— Problem A —
Print the appeal excerpt word for word from "Concluding, learned respondent" to "dismiss the appeal.".
— Problem B —
Decide whether each statement agrees with the appeal excerpt, answering yes or no and quoting the words that settle it: (i) Exhibit ‘A’ was a court order for the arrest of the 1st and 2nd Defendants. (ii) Respondent's counsel says evaluating evidence is a duty the trial court shares with the appellate court. (iii) Respondent's counsel says a court grants damages in the exercise of its discretion.

— Provided passage —

From the evidence available to the court, it is argued; the University is shown to be entitled to evict the Appellant, a licensee who has refused to give up possession of his residence inspite of the termination of his employment. Having failed to prove what right he has in retaining the property after the determination of his employment, he cannot succeed against his employer in trespass. Respondents put reliance on F.C.D.A v. Nwanna (1998) 4 NWLR (Pt. 544) 73 at 78 and Chukwumah v. S.P.D.C (1999) 4 NWLR (Pt. 289) 512.
Exhibit ‘A’, a court order for the arrest of the 1st and 2nd Defendants following an oral application the appellant sought to rely on, respondent’s counsel argue, does not avail him. The lower court, on the authority of Akinbobota v. Fiske (1991) 1 NWLR (PT. 16) 270 at 279 and Rossek v. ACB Limited (1993) 8 NWLR (pt. 312) 982, contends counsel, is right to have reviewed, the order and discountenanced same.
In further response, learned counsel submits that Appellant’s entitlement to damages must flow from the wrong he establishes his adversary has caused him. In granting damages to a claimant, a court exercises its discretion. The lower court, respondent’s counsel argues, has not been shown by the Appellant, to have exercised its discretionary powers wrongly. This court, for all these, submits counsel, cannot interfere with the court’s correct exercise of its discretionary powers. Learned respondent counsel buttresses his submissions by relying on Adunga v. Odumeru (2001) 2 NWLR (PT. 696) 124, Adeogun Ekunrin (2003) 2 NWLR (pt. 856) 52 at 72-73and Dahru v. Kamale (2005) NWLR (Pt. 929) 8 at 53.
Concluding, learned respondent counsel submits that evaluation of evidence entails consideration of the totality of the evidence adduced at the trial and measuring that of each side to find out whose is heavier. It is the exclusive duty of the trial court to evaluate evidence and decide between the evidence of the feuding sides which to prefer. Appellant having failed to show that the trial court’s findings are perverse, having occasioned miscarriage of justice cannot be indulged. Learned counsel urges that the real issue be resolved against the appellant and in keeping with the decisions in Mogaji v. Odofin (1978) 3-4 SC 1 and FBN Plc. v. Mainasara (2002) 2 NWLR (Pt.909) 42 at 65, dismiss the appeal.

— Dataset extract —
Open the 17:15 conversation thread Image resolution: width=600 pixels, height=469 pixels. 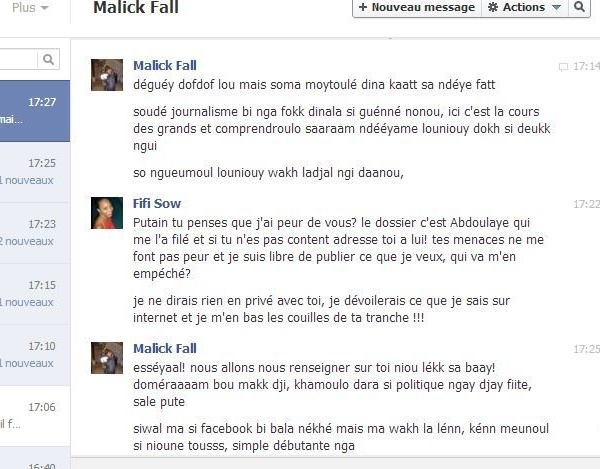pos(35,294)
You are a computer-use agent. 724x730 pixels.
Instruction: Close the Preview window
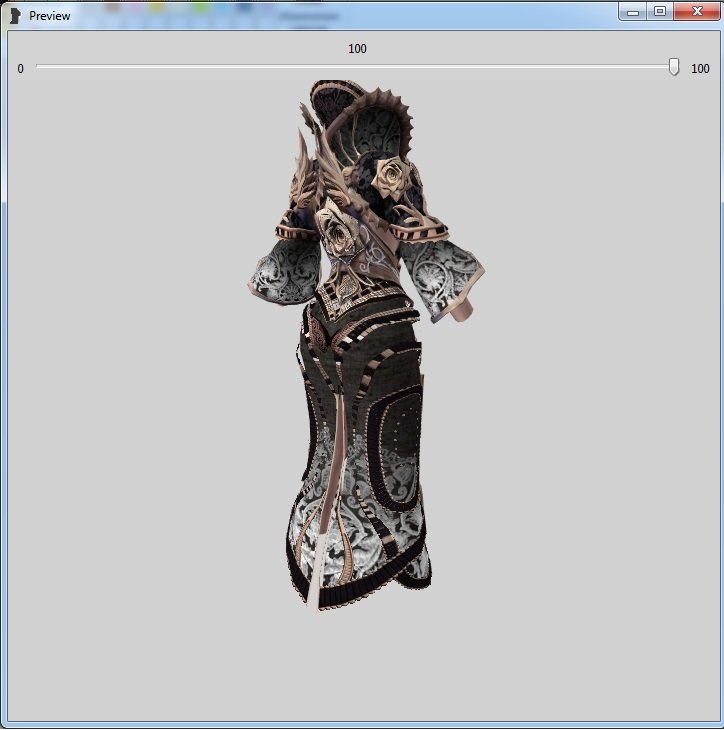(x=695, y=12)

— Output A —
Concluding, learned respondent counsel submits that evaluation of evidence entails consideration of the totality of the evidence adduced at the trial and measuring that of each side to find out whose is heavier. It is the exclusive duty of the trial court to evaluate evidence and decide between the evidence of the feuding sides which to prefer. Appellant having failed to show that the trial court’s findings are perverse, having occasioned miscarriage of justice cannot be indulged. Learned counsel urges that the real issue be resolved against the appellant and in keeping with the decisions in Mogaji v. Odofin (1978) 3-4 SC 1 and FBN Plc. v. Mainasara (2002) 2 NWLR (Pt.909) 42 at 65, dismiss the appeal.

— Output B —
(i) Yes: "Exhibit ‘A’, a court order for the arrest of the 1st and 2nd Defendants"
(ii) No: "It is the exclusive duty of the trial court to evaluate evidence"
(iii) Yes: "In granting damages to a claimant, a court exercises its discretion."